§ Records for the exercise

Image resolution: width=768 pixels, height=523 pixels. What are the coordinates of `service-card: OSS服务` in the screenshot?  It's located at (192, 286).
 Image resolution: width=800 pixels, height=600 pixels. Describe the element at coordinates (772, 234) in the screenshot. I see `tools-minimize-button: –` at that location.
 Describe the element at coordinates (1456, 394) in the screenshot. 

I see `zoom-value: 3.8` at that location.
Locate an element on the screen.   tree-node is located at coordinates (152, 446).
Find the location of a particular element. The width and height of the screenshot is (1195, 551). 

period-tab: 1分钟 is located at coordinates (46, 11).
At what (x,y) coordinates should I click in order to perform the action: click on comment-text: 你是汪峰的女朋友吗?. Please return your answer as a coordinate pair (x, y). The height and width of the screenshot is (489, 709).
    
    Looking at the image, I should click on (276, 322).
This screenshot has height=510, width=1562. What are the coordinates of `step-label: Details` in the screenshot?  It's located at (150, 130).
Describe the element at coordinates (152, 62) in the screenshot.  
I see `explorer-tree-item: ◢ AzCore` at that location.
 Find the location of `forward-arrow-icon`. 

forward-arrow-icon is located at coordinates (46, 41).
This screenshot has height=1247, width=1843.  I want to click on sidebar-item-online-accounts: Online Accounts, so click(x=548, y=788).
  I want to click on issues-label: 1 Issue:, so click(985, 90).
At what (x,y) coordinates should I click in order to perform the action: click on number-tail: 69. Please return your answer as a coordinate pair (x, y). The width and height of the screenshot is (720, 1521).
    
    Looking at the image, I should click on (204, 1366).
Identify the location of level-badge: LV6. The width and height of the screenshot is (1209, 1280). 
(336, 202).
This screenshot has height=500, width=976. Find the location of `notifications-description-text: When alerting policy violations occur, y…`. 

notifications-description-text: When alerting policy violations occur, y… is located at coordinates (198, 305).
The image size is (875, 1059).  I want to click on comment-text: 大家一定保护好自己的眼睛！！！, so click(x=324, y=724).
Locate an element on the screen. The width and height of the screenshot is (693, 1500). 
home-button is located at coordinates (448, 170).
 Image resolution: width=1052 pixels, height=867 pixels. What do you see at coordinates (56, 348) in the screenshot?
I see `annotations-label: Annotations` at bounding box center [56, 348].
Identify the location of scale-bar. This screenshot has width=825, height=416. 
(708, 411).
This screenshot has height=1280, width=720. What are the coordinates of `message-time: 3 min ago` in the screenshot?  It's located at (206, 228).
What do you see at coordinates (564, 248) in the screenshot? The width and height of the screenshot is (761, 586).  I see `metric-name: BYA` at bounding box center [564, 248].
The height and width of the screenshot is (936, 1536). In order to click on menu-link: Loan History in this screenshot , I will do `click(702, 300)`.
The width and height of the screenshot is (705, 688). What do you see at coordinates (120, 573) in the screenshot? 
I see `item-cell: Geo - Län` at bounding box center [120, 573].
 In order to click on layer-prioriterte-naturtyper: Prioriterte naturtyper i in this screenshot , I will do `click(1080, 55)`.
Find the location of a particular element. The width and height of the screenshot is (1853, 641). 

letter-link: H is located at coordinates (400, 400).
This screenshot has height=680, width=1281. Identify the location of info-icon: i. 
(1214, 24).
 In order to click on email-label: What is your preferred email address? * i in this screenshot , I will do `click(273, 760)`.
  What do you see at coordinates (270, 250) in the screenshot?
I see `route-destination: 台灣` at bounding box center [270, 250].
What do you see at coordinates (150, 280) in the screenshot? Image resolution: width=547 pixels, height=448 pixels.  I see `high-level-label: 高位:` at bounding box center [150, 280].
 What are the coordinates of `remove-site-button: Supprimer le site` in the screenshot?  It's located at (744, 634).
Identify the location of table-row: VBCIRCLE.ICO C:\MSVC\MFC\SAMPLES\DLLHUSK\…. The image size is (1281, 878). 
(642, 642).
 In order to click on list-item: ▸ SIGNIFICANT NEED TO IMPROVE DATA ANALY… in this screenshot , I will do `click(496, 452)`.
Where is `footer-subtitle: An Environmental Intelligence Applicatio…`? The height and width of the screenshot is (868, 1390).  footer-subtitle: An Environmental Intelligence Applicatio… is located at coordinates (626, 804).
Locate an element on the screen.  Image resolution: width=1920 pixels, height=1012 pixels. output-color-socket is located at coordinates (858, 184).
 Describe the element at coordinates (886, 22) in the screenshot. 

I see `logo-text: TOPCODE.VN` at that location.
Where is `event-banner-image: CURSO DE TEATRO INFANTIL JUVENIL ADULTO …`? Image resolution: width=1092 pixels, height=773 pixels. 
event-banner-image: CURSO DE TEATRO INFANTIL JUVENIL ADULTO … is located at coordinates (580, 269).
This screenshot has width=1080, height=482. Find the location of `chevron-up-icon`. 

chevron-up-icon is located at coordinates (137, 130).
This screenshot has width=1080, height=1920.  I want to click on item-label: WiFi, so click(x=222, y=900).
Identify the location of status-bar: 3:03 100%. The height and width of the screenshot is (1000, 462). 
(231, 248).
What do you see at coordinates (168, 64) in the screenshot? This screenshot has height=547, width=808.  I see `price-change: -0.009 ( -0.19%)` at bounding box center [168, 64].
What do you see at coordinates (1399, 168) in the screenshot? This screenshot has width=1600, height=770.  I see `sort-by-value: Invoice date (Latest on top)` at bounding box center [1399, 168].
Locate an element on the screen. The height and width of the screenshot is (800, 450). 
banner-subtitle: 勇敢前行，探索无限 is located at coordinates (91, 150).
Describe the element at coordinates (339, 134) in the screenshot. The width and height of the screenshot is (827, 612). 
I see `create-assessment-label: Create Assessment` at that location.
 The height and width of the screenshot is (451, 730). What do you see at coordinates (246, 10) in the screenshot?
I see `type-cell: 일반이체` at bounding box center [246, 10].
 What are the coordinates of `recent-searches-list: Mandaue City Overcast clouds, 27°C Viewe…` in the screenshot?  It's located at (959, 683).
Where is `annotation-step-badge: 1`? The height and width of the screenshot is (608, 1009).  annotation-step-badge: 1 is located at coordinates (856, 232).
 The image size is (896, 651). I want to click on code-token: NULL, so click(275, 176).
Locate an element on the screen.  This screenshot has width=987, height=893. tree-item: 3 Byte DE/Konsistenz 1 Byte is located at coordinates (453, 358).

§ What the task asks
Copy out all of the material above word for word, line by line.

§ Solution for this problem
Image resolution: width=768 pixels, height=523 pixels. What are the coordinates of `service-card: OSS服务` in the screenshot?  It's located at (192, 286).
 Image resolution: width=800 pixels, height=600 pixels. Describe the element at coordinates (772, 234) in the screenshot. I see `tools-minimize-button: –` at that location.
 Describe the element at coordinates (1456, 394) in the screenshot. 

I see `zoom-value: 3.8` at that location.
Locate an element on the screen.   tree-node is located at coordinates (152, 446).
Find the location of a particular element. The width and height of the screenshot is (1195, 551). 

period-tab: 1分钟 is located at coordinates (46, 11).
At what (x,y) coordinates should I click in order to perform the action: click on comment-text: 你是汪峰的女朋友吗?. Please return your answer as a coordinate pair (x, y). The height and width of the screenshot is (489, 709).
    
    Looking at the image, I should click on (276, 322).
This screenshot has height=510, width=1562. What are the coordinates of `step-label: Details` in the screenshot?  It's located at (150, 130).
Describe the element at coordinates (152, 62) in the screenshot.  
I see `explorer-tree-item: ◢ AzCore` at that location.
 Find the location of `forward-arrow-icon`. 

forward-arrow-icon is located at coordinates (46, 41).
This screenshot has height=1247, width=1843.  I want to click on sidebar-item-online-accounts: Online Accounts, so click(x=548, y=788).
  I want to click on issues-label: 1 Issue:, so click(985, 90).
At what (x,y) coordinates should I click in order to perform the action: click on number-tail: 69. Please return your answer as a coordinate pair (x, y). The width and height of the screenshot is (720, 1521).
    
    Looking at the image, I should click on (204, 1366).
Identify the location of level-badge: LV6. The width and height of the screenshot is (1209, 1280). 
(336, 202).
This screenshot has height=500, width=976. Find the location of `notifications-description-text: When alerting policy violations occur, y…`. 

notifications-description-text: When alerting policy violations occur, y… is located at coordinates (198, 305).
The image size is (875, 1059).  I want to click on comment-text: 大家一定保护好自己的眼睛！！！, so click(x=324, y=724).
Locate an element on the screen. The width and height of the screenshot is (693, 1500). 
home-button is located at coordinates (448, 170).
 Image resolution: width=1052 pixels, height=867 pixels. What do you see at coordinates (56, 348) in the screenshot?
I see `annotations-label: Annotations` at bounding box center [56, 348].
Identify the location of scale-bar. This screenshot has width=825, height=416. 
(708, 411).
This screenshot has height=1280, width=720. What are the coordinates of `message-time: 3 min ago` in the screenshot?  It's located at (206, 228).
What do you see at coordinates (564, 248) in the screenshot? The width and height of the screenshot is (761, 586).  I see `metric-name: BYA` at bounding box center [564, 248].
The height and width of the screenshot is (936, 1536). In order to click on menu-link: Loan History in this screenshot , I will do `click(702, 300)`.
The width and height of the screenshot is (705, 688). What do you see at coordinates (120, 573) in the screenshot? 
I see `item-cell: Geo - Län` at bounding box center [120, 573].
 In order to click on layer-prioriterte-naturtyper: Prioriterte naturtyper i in this screenshot , I will do `click(1080, 55)`.
Find the location of a particular element. The width and height of the screenshot is (1853, 641). 

letter-link: H is located at coordinates (400, 400).
This screenshot has height=680, width=1281. Identify the location of info-icon: i. 
(1214, 24).
 In order to click on email-label: What is your preferred email address? * i in this screenshot , I will do `click(273, 760)`.
  What do you see at coordinates (270, 250) in the screenshot?
I see `route-destination: 台灣` at bounding box center [270, 250].
What do you see at coordinates (150, 280) in the screenshot? Image resolution: width=547 pixels, height=448 pixels.  I see `high-level-label: 高位:` at bounding box center [150, 280].
 What are the coordinates of `remove-site-button: Supprimer le site` in the screenshot?  It's located at (744, 634).
Identify the location of table-row: VBCIRCLE.ICO C:\MSVC\MFC\SAMPLES\DLLHUSK\…. The image size is (1281, 878). 
(642, 642).
 In order to click on list-item: ▸ SIGNIFICANT NEED TO IMPROVE DATA ANALY… in this screenshot , I will do `click(496, 452)`.
Where is `footer-subtitle: An Environmental Intelligence Applicatio…`? The height and width of the screenshot is (868, 1390).  footer-subtitle: An Environmental Intelligence Applicatio… is located at coordinates (626, 804).
Locate an element on the screen.  Image resolution: width=1920 pixels, height=1012 pixels. output-color-socket is located at coordinates (858, 184).
 Describe the element at coordinates (886, 22) in the screenshot. 

I see `logo-text: TOPCODE.VN` at that location.
Where is `event-banner-image: CURSO DE TEATRO INFANTIL JUVENIL ADULTO …`? Image resolution: width=1092 pixels, height=773 pixels. 
event-banner-image: CURSO DE TEATRO INFANTIL JUVENIL ADULTO … is located at coordinates (580, 269).
This screenshot has width=1080, height=482. Find the location of `chevron-up-icon`. 

chevron-up-icon is located at coordinates (137, 130).
This screenshot has width=1080, height=1920.  I want to click on item-label: WiFi, so click(x=222, y=900).
Identify the location of status-bar: 3:03 100%. The height and width of the screenshot is (1000, 462). 
(231, 248).
What do you see at coordinates (168, 64) in the screenshot? This screenshot has height=547, width=808.  I see `price-change: -0.009 ( -0.19%)` at bounding box center [168, 64].
What do you see at coordinates (1399, 168) in the screenshot? This screenshot has width=1600, height=770.  I see `sort-by-value: Invoice date (Latest on top)` at bounding box center [1399, 168].
Locate an element on the screen. The height and width of the screenshot is (800, 450). 
banner-subtitle: 勇敢前行，探索无限 is located at coordinates (91, 150).
Describe the element at coordinates (339, 134) in the screenshot. The width and height of the screenshot is (827, 612). 
I see `create-assessment-label: Create Assessment` at that location.
 The height and width of the screenshot is (451, 730). What do you see at coordinates (246, 10) in the screenshot?
I see `type-cell: 일반이체` at bounding box center [246, 10].
 What are the coordinates of `recent-searches-list: Mandaue City Overcast clouds, 27°C Viewe…` in the screenshot?  It's located at (959, 683).
Where is `annotation-step-badge: 1`? The height and width of the screenshot is (608, 1009).  annotation-step-badge: 1 is located at coordinates (856, 232).
 The image size is (896, 651). I want to click on code-token: NULL, so click(275, 176).
Locate an element on the screen.  This screenshot has width=987, height=893. tree-item: 3 Byte DE/Konsistenz 1 Byte is located at coordinates (453, 358).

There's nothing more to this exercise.